───── Data extract ─────

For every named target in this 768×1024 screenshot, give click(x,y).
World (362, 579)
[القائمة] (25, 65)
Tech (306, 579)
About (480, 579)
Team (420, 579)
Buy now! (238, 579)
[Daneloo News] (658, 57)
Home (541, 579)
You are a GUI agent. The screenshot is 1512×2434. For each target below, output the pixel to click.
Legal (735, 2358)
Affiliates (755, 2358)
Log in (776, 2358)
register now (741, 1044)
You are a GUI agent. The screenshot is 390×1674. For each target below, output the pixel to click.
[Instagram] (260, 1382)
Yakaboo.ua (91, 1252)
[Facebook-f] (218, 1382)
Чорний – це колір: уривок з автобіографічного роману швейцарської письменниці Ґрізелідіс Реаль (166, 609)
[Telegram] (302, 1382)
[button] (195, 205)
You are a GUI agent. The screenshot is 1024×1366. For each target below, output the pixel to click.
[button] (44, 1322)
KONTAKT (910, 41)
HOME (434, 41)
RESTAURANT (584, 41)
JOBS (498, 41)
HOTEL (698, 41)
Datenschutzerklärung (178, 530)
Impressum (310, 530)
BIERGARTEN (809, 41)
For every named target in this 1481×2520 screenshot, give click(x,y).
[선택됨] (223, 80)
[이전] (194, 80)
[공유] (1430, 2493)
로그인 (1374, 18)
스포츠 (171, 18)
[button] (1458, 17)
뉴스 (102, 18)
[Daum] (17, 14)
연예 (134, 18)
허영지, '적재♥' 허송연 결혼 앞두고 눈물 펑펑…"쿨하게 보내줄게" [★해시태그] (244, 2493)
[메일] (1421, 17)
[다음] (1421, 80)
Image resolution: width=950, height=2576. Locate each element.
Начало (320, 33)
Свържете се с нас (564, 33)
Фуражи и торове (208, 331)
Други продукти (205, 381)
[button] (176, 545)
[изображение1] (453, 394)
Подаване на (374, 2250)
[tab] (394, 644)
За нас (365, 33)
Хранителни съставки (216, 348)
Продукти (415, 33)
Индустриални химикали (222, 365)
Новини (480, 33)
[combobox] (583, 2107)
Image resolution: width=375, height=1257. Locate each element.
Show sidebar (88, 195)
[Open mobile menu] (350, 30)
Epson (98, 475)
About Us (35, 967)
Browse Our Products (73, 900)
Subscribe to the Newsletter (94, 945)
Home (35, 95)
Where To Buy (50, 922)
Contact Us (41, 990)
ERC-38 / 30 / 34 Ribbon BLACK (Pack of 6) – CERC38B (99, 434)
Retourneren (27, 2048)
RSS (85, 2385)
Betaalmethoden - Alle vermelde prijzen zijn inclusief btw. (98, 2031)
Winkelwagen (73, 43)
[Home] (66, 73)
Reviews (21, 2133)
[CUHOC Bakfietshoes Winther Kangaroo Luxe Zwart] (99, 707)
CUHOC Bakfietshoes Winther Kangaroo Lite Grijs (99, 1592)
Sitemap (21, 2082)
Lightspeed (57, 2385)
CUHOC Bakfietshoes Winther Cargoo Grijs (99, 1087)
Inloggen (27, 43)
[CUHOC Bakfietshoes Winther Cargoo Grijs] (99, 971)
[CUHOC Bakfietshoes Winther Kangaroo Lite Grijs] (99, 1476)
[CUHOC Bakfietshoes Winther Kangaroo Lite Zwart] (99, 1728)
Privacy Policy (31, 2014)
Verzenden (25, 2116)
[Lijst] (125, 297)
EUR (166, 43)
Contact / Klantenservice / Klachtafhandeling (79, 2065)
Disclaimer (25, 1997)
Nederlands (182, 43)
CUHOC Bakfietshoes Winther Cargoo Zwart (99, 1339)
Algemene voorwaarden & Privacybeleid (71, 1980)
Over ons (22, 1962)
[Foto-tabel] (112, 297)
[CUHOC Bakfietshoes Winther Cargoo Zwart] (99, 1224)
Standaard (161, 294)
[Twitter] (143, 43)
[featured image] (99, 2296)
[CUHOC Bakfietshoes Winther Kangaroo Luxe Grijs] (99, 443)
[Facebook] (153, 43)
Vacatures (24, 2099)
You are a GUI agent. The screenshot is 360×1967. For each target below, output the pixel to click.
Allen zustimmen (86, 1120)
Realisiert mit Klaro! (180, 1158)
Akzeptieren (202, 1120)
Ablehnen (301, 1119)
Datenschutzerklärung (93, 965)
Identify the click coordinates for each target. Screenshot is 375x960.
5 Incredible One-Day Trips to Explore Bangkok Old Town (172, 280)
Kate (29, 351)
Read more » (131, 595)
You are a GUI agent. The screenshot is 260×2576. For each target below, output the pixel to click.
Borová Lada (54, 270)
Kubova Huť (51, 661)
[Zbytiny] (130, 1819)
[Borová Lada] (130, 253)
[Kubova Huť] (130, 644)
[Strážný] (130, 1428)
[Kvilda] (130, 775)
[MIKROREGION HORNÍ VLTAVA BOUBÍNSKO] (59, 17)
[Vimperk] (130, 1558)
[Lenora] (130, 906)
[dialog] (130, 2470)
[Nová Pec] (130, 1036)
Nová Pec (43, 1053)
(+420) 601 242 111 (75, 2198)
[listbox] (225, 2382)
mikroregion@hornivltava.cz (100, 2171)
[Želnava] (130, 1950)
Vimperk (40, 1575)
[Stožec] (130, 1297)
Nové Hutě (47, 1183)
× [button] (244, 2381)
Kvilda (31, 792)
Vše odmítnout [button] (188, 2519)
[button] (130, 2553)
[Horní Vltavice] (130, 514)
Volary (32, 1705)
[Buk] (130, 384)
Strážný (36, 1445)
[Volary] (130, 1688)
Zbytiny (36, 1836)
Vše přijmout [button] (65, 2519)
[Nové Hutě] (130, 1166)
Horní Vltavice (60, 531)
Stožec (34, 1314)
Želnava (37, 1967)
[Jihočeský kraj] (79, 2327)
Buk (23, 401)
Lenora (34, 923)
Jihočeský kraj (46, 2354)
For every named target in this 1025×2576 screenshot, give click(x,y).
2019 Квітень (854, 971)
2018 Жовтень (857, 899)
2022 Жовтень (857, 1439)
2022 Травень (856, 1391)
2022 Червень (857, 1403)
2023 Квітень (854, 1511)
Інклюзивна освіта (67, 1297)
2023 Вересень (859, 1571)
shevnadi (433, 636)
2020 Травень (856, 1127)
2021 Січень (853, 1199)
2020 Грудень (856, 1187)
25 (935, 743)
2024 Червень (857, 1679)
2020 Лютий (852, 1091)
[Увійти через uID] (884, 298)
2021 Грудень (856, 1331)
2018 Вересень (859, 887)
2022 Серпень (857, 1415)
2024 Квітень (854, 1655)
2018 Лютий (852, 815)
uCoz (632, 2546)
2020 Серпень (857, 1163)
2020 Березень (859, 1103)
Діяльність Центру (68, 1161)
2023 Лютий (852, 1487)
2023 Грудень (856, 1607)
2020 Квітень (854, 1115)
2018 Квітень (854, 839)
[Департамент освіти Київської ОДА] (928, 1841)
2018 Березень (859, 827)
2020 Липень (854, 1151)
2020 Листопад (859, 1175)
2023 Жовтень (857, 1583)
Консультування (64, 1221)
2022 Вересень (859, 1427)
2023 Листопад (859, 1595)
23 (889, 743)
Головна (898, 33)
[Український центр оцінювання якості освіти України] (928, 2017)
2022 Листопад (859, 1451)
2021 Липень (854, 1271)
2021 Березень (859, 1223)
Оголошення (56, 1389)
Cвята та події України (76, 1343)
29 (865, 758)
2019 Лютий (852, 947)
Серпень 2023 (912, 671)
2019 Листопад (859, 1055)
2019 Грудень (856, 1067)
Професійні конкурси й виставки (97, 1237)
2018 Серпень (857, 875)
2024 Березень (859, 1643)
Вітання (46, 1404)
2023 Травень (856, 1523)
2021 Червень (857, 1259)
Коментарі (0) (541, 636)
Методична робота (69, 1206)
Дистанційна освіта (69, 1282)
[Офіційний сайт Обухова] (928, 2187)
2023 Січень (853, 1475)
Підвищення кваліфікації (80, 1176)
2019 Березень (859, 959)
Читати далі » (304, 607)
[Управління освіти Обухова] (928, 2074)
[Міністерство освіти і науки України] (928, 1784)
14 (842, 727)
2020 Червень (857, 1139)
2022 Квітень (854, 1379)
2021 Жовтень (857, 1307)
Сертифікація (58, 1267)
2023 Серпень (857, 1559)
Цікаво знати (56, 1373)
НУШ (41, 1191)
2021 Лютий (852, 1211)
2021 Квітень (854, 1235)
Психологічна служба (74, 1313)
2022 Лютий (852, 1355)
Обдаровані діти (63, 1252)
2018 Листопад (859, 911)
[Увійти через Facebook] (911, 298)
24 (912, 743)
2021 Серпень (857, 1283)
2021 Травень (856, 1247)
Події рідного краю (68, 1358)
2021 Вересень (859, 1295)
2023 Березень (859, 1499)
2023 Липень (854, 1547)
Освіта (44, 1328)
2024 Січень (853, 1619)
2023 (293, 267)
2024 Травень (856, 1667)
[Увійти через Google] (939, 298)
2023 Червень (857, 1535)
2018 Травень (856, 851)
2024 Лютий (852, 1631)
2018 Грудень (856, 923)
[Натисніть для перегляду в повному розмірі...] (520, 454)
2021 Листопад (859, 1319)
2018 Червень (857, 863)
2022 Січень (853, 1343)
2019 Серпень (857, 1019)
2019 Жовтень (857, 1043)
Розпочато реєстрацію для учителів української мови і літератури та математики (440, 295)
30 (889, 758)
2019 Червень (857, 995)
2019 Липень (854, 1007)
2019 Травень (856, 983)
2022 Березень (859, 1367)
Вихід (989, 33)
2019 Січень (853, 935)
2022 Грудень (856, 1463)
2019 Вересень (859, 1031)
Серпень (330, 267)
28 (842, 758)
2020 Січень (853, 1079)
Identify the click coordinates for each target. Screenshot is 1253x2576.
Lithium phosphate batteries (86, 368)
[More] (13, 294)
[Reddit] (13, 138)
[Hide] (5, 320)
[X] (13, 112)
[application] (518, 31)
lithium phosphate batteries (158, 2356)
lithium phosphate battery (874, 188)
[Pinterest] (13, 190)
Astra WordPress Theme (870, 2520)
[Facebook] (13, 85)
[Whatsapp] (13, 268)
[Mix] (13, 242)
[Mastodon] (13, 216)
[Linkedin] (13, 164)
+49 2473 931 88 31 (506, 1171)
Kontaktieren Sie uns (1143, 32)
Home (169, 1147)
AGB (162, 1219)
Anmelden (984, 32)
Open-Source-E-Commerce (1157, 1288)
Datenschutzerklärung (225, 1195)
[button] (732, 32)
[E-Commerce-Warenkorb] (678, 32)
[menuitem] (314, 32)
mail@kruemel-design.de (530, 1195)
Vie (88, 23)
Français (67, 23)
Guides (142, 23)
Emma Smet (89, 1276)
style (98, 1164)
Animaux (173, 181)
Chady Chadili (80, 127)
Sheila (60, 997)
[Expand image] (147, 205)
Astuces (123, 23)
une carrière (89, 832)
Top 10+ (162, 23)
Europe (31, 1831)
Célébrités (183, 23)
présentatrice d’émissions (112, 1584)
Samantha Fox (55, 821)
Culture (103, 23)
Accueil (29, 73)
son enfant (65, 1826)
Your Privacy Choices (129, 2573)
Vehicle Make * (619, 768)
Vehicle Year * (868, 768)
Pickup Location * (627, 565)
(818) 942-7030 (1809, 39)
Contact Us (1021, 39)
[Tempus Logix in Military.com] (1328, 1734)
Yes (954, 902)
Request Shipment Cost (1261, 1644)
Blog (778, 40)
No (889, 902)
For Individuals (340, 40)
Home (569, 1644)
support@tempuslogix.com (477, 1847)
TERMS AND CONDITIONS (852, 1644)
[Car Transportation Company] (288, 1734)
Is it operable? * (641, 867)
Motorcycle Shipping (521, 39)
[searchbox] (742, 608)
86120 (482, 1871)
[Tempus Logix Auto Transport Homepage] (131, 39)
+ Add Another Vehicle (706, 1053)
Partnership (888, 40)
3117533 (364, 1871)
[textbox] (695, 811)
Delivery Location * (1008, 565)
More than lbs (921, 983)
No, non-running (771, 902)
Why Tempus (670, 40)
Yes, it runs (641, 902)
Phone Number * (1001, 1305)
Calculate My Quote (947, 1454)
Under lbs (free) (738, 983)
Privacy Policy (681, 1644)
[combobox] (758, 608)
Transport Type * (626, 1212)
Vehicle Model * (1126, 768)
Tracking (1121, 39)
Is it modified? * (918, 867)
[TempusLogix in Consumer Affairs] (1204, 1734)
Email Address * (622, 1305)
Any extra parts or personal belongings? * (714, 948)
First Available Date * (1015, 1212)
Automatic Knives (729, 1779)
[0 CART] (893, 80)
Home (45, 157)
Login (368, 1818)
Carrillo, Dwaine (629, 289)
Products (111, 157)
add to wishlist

─────

■ **Your objective**
Look through the records for the string "agent". Copy every line that has it.

■ **Answer for the task**
You are a GUI agent. The screenshot is 1512×2434. For each target below, output the pixel to click.
You are a GUI agent. The screenshot is 390×1674. For each target below, output the pixel to click.
You are a GUI agent. The screenshot is 1024×1366. For each target below, output the pixel to click.
You are a GUI agent. The screenshot is 360×1967. For each target below, output the pixel to click.
You are a GUI agent. The screenshot is 260×2576. For each target below, output the pixel to click.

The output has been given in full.